In the following charts, we are comparing two retail memory kits. The sub-timings are based on the individual XMP and EXPO profiles and are not adjusted further. By doing so, these charts represent a direct comparison between two memory kits. These both have different, sizes, primary timings and frequency while still maintaining a 1:1 memory ratio. The 48 GB kit is designed to represent a more budget friendly option, while still having a larger capacity over the standard 32 GB DDR5 offers.
Tests are conducted with the following components:
CPU: AMD Ryzen 9 7950X (Locked All-Core 5.2 GHz)
GPU: PNY GeForce RTX 4090 XLR8 VERTO
Memory (1): Patriot Elite 5 RGB DDR5-6000 48 GB PVER548G60C42KW (42-42-42-82) - FCLK 2000 MHz - 1:1 Ratio
Memory (2): DDR5-6000 64 GB (30-36-36-76) - FCLK 2000 MHz - 1:1 Ratio
Comparing both of these memory kits with low graphical settings helps to illustrate how sensitive AMD can be to memory frequency and overall timings. Just by changing the primary timings, we see nearly a 10 FPS average frame-rate increase and a bit more on the 1% lows.

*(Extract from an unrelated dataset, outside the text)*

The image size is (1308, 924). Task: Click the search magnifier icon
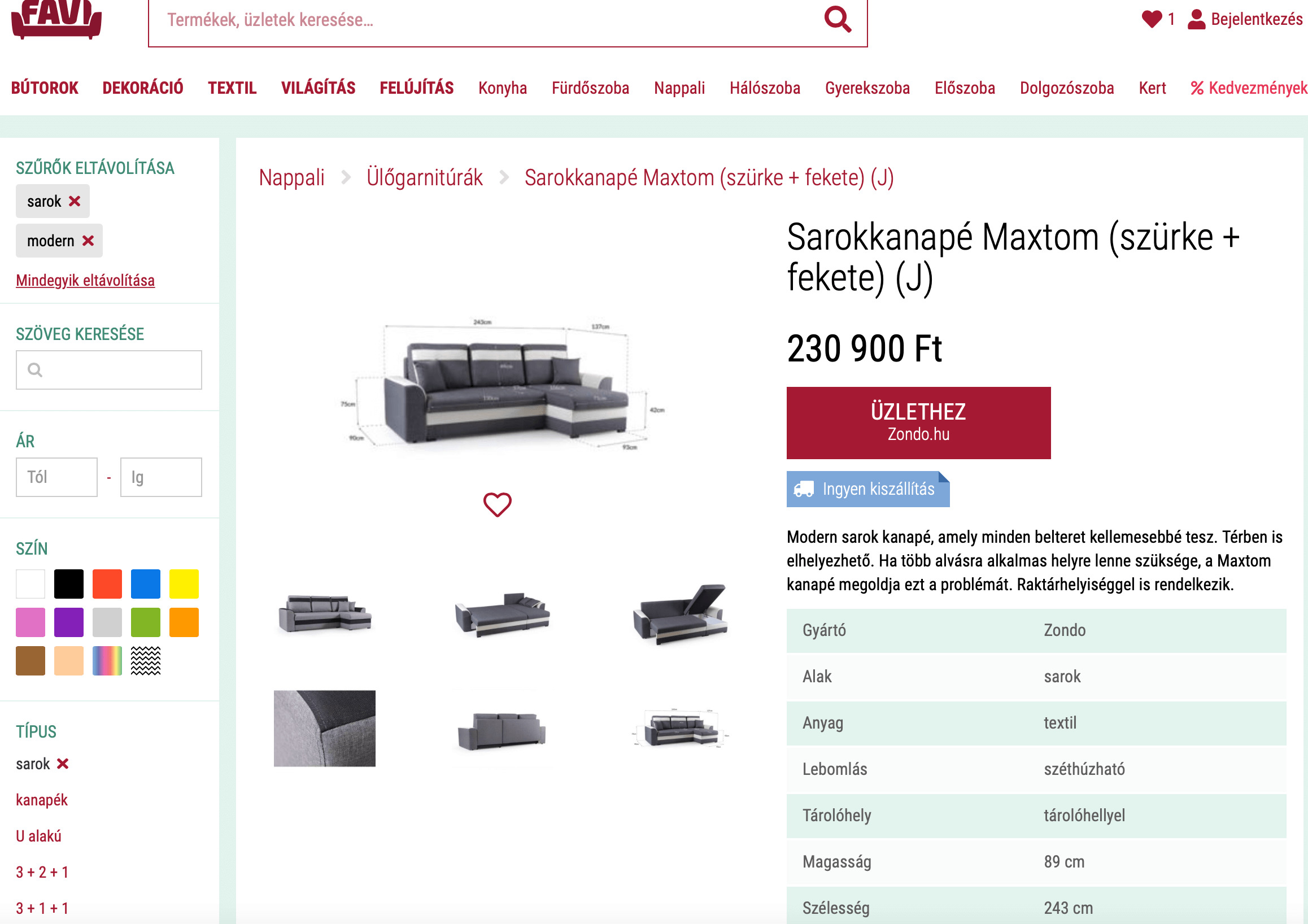coord(838,20)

By increasing the graphical settings, the gap actually widens, as not just the graphics load increases but the CPU workload as well.
Finally, by raising the game's resolution in Cyberpunk 2077 to 4K, it becomes completely GPU bound, leaving the CPU often waiting on the graphics card to finish each calculation. With a margin of error of 3%, these two memory kits are indistinguishable at this resolution using an RTX 4090.